2 - It starts with r# and then a valid sequence
examples: abc is valid, r#abc is valid, but a#bc is not valid
Proof
In the bellow example, r#abc should be parsed as valid since:
a(r#abc) = valid(r#abc) / ("r#" valid(abc)) <---- This group doesn't seem to "eat" the "r#" (is it expected?)
= ERR / (OK()) <--- It's also possible that my understand of this "/" is wrong (is this what's expected?)
= OK()
Grammar / Code
peg::parser!{
grammar deep_parser() for str {
pub rule a() = valid() / ("r#" valid())
rule valid() = f()*
rule f() -> char = [ch] {?
if ch != '#' {
Ok(ch)
} else {
Err("# is forbidden")
}
}
}
}
fn main() {
assert!(deep_parser::a("#####").is_err());
assert!(deep_parser::a("abc").is_ok());
assert!(deep_parser::a("r#abc").is_ok()); // <----------- This panics, and it shouldn't!
}
The order of operands of the /
operator is important. Just change rule a
to
pub rule a() = "r#" valid() / valid()
or even
pub rule a() = "r#"? valid()
@Mingun yeah I figured that, but I still don't fully understand why the general rule:
A / B is not equivalent to B / A
Based on the docs the operator / should evaluate A and if it fails it should evaluate B
Why is that different from: Evaluate B then stop since it's successful.
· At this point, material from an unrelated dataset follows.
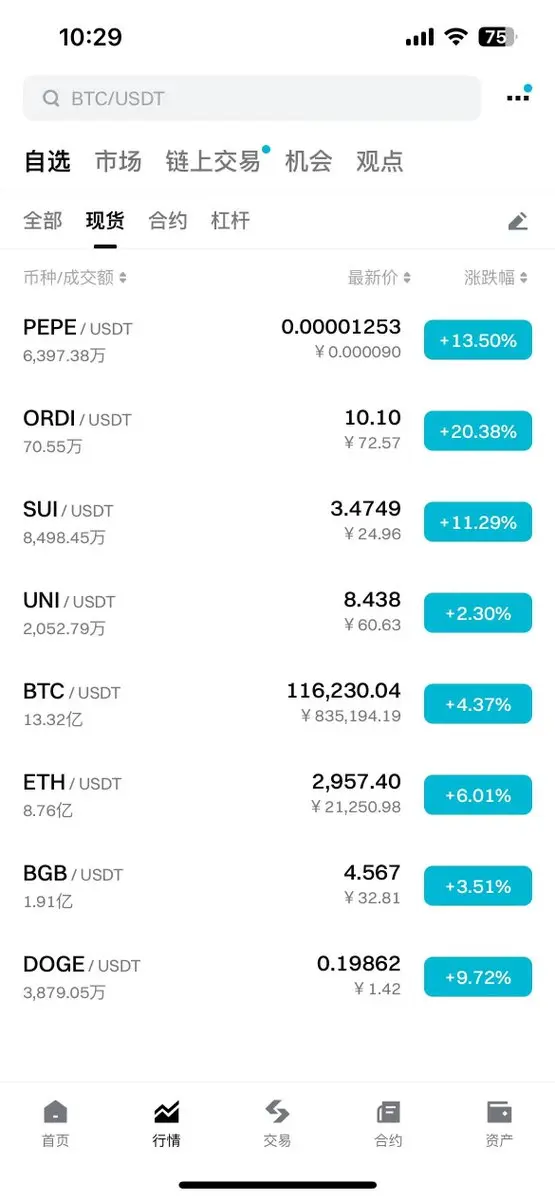Tap the PEPE +13.50% change button
The image size is (555, 1200).
click(x=478, y=340)
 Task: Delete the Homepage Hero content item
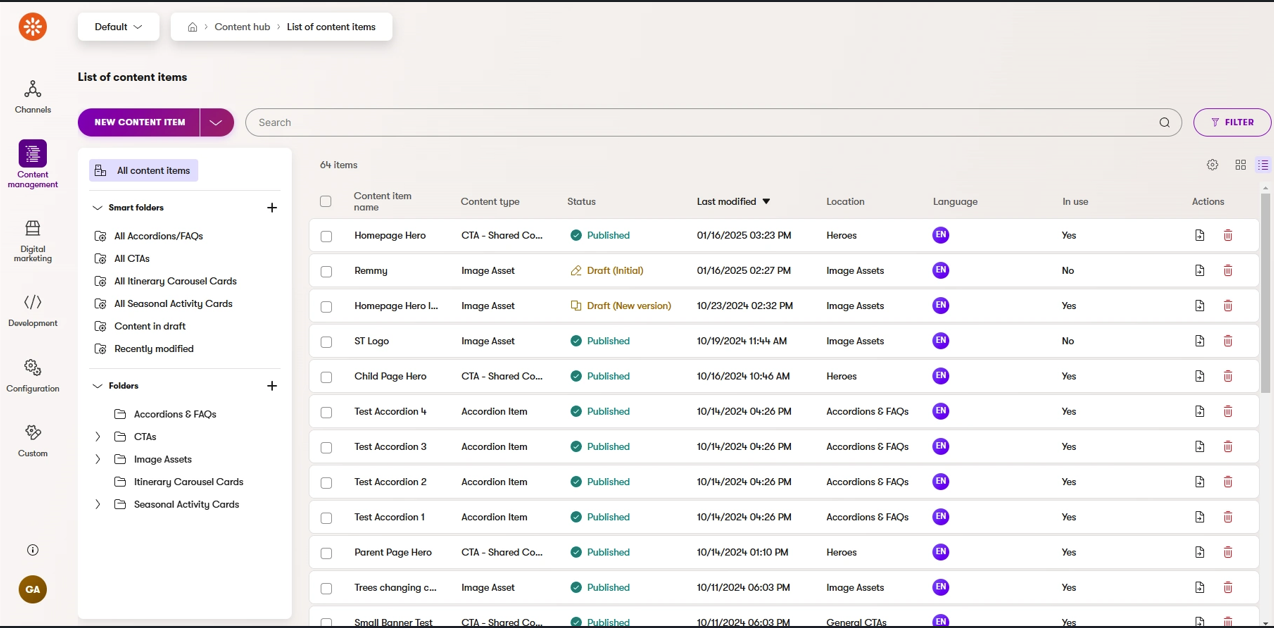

A / B is not equivalent to B / A
If A
and B
are fully independent then both variants are equivalent, but in you case B = C A
(where A=valid
, C="r#"
).
r#abc
is a valid()
+ "#abc"
, but grammar should consume the whole input, and in that case #abc
stay unconsumed which is lead to error
I'm going to close this issue to avoid being heavy :), but I still don't get it.
@Mingun I think it should still work, because "#abc" will be unconsumed in one branch ("r#" valid()) should act as fallback.
a(r#abc) =
= (valid(r#abc)) / ("r#" valid(abc))
= (valid() + #abc) / ("r#" valid(abc))
= ERR / ("r#" valid(abc))
= ERR / OK()
= OK()
I think, you should learn much more about PEG formalism. Unlike other grammar languages, PEG never backtrack if rule matched. In your example, when rule a()
match the r
part of the r#abc
input using valid()
variant, it will not backtrack to the ("r#" valid())
variant, because rule valid()
is matched successfully and input was consumed. This mean that a()
rule is also matched and the whole grammar consume only r
. Unconsumed #abc
then makes parser to return an error
Yeah I agree, I'm new to PEG so that's not very intuitive to me. But this answers the question thanks!